*** Excerpted data

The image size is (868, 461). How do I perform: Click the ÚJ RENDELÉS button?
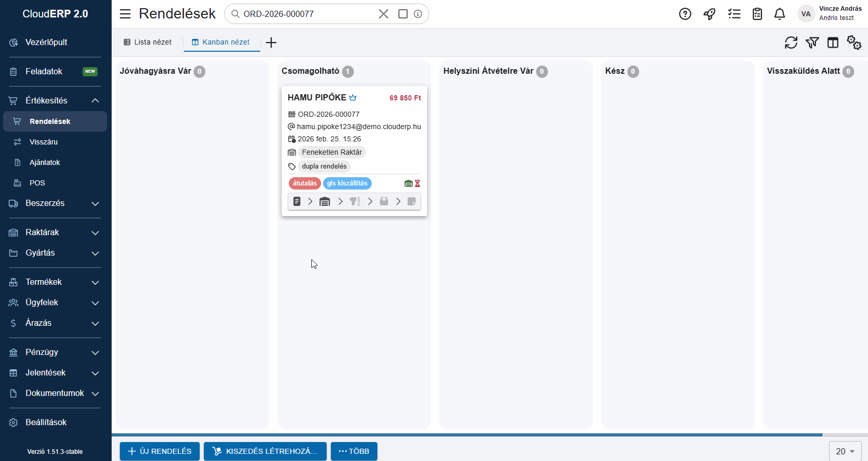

******
*** Excerpted data

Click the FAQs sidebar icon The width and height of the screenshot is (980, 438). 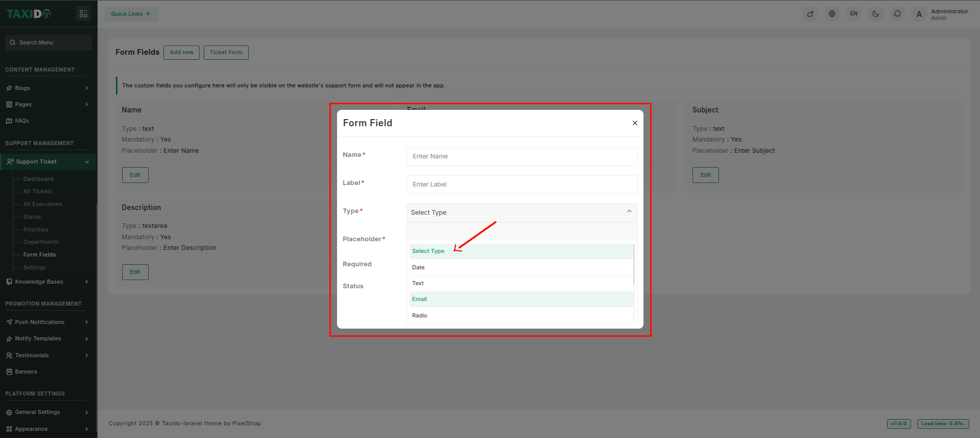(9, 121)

******
*** Excerpted data

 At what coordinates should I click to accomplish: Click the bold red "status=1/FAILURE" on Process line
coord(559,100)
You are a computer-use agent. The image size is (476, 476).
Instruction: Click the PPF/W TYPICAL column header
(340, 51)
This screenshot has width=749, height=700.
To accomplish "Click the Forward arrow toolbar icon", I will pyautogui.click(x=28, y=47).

******

### [Task prompt]
Each line of the data that includes "image" should be copied.

### [Response]
The image size is (868, 461). How do I perform: Click the ÚJ RENDELÉS button?
You are a computer-use agent. The image size is (476, 476).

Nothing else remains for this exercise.